Jakarta, aspirasipublik.com – Jakarta, Senin. 07 Desember 2020. Dunia peradilan Indonesia kembali diuji. Ahli hukum pidana Universitas Indonesia, Dr. Eva Achjani Zulfa, S.H., M.H., digugat di Pengadilan Negeri Depok, sebab keteranganya sebagai ahli di tingkat penyidikan, dianggap memberatkan Penggugat, Andy Tediarjo, tersangka dalam kasus dugaan tindak pidana penggelapan hak atas benda tidak bergerak, dan mengakibatkan Penggugat duduk di kursi pesakitan.

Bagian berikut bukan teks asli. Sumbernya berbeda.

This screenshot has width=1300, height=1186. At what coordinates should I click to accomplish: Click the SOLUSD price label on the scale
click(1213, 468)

Gugatan terhadap ahli hukum pidana, Eva Achjani Zulfa, bukan hal yang baru. Sebelumnya di tahun 2018, Basuki Wasis, dosen Intitute Pertanian Bogor (IPB) sekaligus ahli lingkungan dan kerusakan tanah, digugat di Pengadilan Negeri Cibinong oleh terpidana kasus korupsi Nur Alam, mantan Gubernur Sulawesi Tenggara, karena keterangannya sebagai ahli Komisi Pemberantasan Korupsi (KPK) yang menghitung kerugian negara terhadap kerusakan lingkungan dianggap memberatkan Nur Alam. Untungnya, majelis hakim Pengadilan Negeri Cibinong menolak gugatan terhadap Basuki Wasis, dengan pertimbangan hukum, bahwa ahli tidak dapat dituntut baik secara pidana maupun perdata.

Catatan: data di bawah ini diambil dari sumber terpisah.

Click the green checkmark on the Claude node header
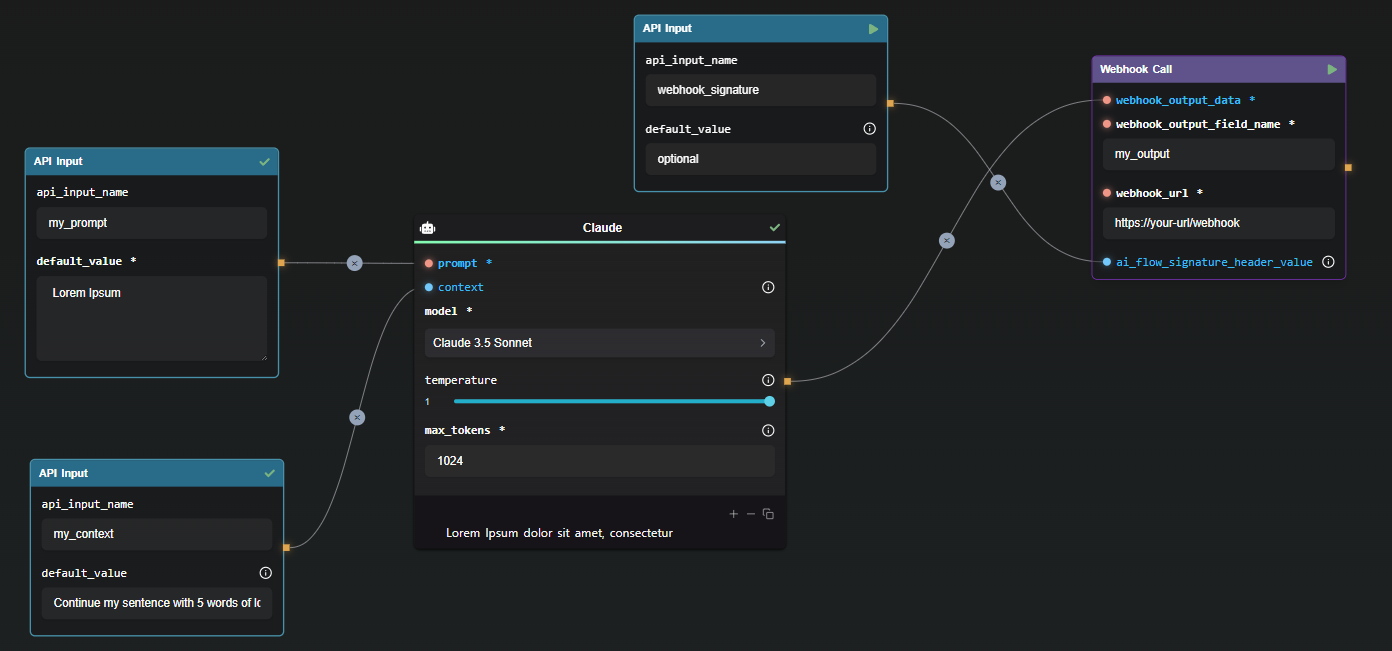Screen dimensions: 1392x651 pyautogui.click(x=775, y=227)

Jika merujuk pada ketentuan Pasal 184 ayat (1) Kitab Undang-Undang Hukum Acara Pidana (KUHAP), keterangan ahli merupakan salah satu alat bukti yang sah, selain alat bukti yang berupa keterangan saksi, surat, petunjuk, dan keterangan terdakwa. Keterangan ahli adalah keterangan yang diberikan oleh seorang yang memiliki keahlian khusus tentang hal yang diperlukan untuk membuat terang suatu perkara pidana guna kepentingan pemeriksaan.

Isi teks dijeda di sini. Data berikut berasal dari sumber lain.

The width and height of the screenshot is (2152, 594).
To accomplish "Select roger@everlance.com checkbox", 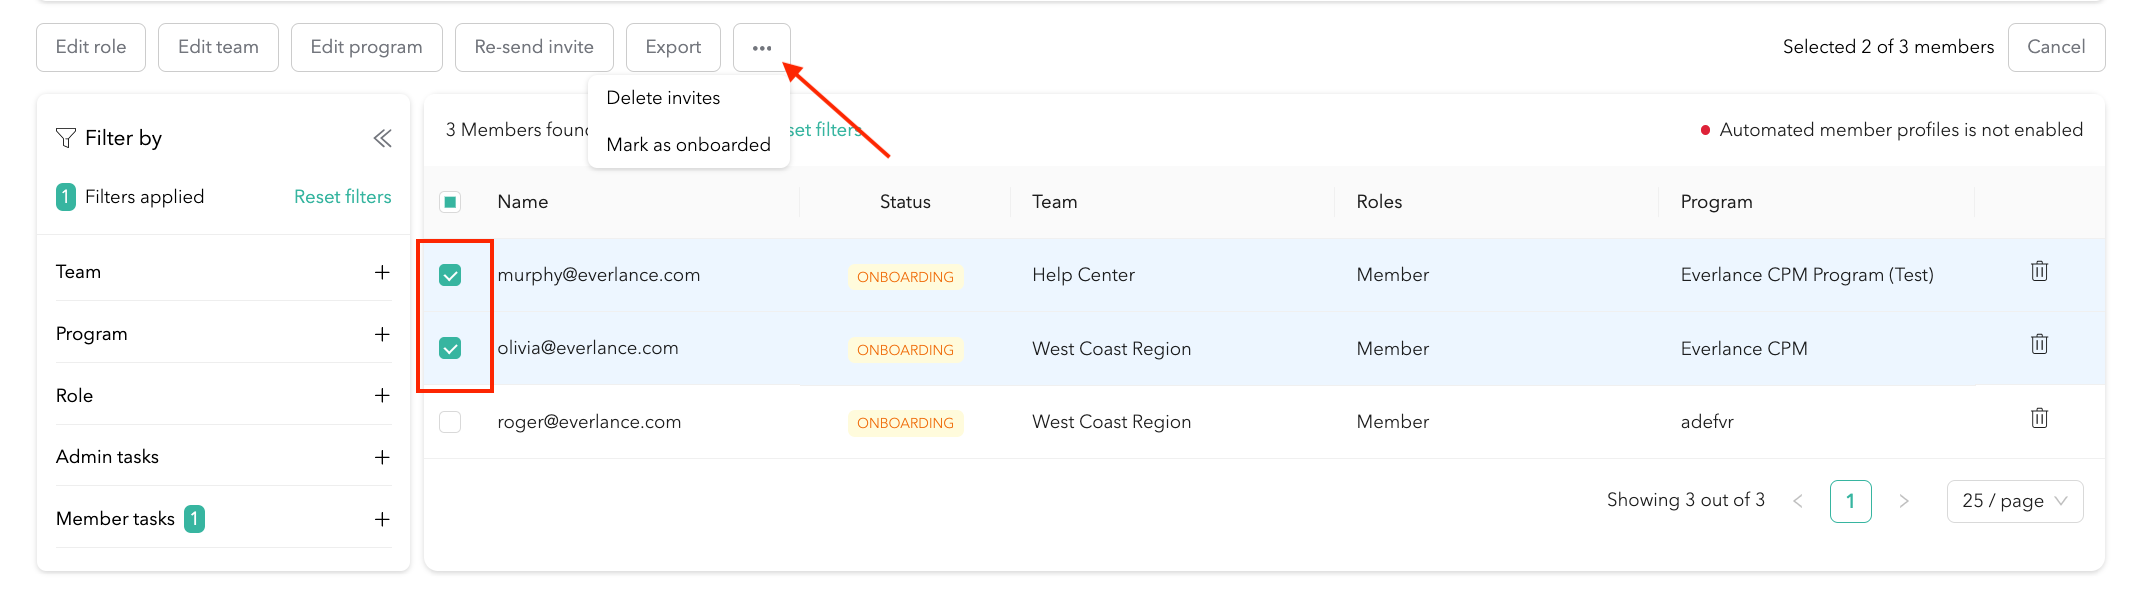I will (450, 422).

Disisi lain, keterangan ahli sebagai bukti ilmiah (scientific evidence) bukan alat bukti yang berdiri sendiri, sehingga bukan satu-satunya alat bukti yang menjadi dasar menyatakan seseorang bersalah atau tidak bersalah. Sistem pembuktian negatif (negatief wettelijke bewijst), yang dianut dalam sistem hukum Indonesia, mengharuskan bahwa hakim hanya boleh menjatuhkan pidana apabila sedikit-dikitnya telah terdapat 2 (dua) alat bukti sah yang telah ditentukan oleh undang-undang dan masih ditambah dengan keyakinan hakim yang diperoleh dari adanya alat-alat bukti tersebut.
Dengan demikian, gugatan terhadap ahli pidana, Eva Achjani Zulfa, dapat melemahkan sistem penegakan hukum dan mengacaukan tertib hukum nasional. Keterangan ahli sangat dibutuhkan untuk membantu penegak hukum mengungkap sebuah peristiwa hukum menjadi terang dan jelas, sehingga sudah seharusnya ahli mendapat jaminan perlindungan hukum.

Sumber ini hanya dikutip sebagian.